No seré yo quien me oponga a dejarme contagiar por el santo optimismo de Isaías, que predice una edad dorada cuando dice que de las espadas se forjarán arados; de las lanzas, podaderas, una bella frase que bendice en todo tiempo a los artífices de la paz. Al profeta, ese día, le debieron de brillar los ojos, humedecidos por el entusiasmo.
Se trata de la paz mesiánica de Dios, un don divino que sólo el corazón conoce. Lo demás son oriflamas y banderolas.
La paz es el beneficio de poner el amor a todo por encima de intereses egoístas, siempre sombríos. No hay otro bálsamo que lenifique con más efectividad las ácidas ampollas de la exasperación y la rabia. Pero siempre hay una orilla opuesta en el río, donde los resecos cardos de la agresividad picotean la sangre chata de los rencorosos.

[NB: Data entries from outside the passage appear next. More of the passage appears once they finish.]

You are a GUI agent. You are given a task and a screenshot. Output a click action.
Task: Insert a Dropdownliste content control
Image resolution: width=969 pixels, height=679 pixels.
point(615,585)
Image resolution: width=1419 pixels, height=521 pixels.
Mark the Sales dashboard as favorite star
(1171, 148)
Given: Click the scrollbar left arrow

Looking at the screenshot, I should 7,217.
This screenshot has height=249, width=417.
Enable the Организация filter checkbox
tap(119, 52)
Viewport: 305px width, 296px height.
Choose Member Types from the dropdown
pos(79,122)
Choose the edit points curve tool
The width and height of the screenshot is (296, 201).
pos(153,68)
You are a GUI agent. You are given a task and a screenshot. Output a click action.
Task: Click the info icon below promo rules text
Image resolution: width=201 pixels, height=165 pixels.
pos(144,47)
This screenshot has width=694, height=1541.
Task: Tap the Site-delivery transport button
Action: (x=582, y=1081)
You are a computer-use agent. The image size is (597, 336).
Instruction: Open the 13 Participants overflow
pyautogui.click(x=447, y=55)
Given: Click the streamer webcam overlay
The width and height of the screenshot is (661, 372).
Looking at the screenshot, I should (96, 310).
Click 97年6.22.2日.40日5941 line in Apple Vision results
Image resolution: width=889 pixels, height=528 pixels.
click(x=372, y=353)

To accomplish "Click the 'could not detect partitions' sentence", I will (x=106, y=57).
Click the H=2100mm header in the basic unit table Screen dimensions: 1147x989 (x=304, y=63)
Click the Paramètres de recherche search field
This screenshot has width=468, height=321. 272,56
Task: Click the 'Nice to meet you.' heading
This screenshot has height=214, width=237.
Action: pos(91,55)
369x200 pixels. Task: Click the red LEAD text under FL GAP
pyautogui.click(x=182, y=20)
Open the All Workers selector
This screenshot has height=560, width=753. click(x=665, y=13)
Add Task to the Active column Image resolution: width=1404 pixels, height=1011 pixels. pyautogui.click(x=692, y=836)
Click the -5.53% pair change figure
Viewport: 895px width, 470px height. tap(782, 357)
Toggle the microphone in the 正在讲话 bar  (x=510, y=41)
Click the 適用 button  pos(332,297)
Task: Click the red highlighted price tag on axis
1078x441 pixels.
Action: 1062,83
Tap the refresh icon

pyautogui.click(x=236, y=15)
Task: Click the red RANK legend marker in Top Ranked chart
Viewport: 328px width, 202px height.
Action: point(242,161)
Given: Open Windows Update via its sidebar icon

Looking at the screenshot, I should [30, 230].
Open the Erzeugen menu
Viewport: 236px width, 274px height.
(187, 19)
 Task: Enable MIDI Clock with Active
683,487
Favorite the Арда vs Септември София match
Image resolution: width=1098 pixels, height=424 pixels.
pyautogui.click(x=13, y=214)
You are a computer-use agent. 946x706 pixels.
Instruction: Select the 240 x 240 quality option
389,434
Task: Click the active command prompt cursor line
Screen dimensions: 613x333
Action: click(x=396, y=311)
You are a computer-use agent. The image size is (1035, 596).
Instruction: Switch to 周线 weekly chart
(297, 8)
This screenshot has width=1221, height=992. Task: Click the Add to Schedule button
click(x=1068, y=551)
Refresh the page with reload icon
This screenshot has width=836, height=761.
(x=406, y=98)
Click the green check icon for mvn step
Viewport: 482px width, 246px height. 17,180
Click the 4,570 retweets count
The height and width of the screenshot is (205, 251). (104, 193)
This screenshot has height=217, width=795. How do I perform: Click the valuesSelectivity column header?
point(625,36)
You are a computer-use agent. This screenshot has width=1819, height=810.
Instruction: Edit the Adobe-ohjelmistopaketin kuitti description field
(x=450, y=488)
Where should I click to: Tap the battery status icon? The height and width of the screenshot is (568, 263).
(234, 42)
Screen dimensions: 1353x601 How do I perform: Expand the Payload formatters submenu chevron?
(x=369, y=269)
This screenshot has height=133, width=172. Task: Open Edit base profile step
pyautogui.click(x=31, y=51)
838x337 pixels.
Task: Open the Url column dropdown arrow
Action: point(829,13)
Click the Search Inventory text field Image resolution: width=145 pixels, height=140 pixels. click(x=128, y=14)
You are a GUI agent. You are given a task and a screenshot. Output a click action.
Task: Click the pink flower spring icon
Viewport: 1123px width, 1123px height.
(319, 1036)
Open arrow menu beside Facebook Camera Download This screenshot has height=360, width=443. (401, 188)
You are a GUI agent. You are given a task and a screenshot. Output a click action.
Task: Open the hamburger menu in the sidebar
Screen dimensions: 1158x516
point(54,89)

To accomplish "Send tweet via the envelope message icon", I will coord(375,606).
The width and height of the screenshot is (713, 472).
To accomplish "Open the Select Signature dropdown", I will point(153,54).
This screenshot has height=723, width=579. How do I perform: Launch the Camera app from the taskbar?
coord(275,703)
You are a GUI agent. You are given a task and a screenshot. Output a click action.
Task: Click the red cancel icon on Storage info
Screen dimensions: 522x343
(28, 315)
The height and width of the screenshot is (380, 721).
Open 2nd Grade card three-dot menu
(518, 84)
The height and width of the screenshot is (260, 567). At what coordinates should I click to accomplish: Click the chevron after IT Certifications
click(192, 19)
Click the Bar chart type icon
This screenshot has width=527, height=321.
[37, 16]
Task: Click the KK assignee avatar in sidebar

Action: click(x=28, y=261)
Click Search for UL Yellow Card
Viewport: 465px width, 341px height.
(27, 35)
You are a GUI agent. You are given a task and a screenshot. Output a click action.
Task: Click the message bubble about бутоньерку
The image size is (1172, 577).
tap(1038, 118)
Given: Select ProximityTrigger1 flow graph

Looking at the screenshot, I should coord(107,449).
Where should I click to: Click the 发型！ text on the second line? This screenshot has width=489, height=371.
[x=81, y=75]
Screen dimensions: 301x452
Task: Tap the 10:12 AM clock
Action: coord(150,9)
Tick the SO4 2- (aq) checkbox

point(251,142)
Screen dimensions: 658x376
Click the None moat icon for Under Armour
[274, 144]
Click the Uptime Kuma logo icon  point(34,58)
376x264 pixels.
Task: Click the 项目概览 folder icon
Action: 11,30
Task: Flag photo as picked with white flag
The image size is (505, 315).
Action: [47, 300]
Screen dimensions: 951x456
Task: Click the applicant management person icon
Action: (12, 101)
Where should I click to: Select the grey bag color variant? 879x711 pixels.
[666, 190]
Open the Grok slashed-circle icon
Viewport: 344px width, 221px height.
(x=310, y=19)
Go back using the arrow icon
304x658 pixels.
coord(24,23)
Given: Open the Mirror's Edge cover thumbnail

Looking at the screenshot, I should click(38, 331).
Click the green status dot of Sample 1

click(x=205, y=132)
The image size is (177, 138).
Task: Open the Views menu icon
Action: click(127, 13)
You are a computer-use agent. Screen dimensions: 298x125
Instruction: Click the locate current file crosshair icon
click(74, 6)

Letal ponzoña ésta del rencor. Acabo de leer en algún sitio algo así como que alimentar y vivir del rencor, es como beberse acaloradamente una pócima, para que se muera de una vez por todas el enemigo.
Es el alacrán que se inyecta a sí mismo el veneno de su aguijón.
La paz es más humana. La paz es amable. La paz es tranquila. Como el arado y la
podadera. Como la vida del campo a cielo y corazón abiertos.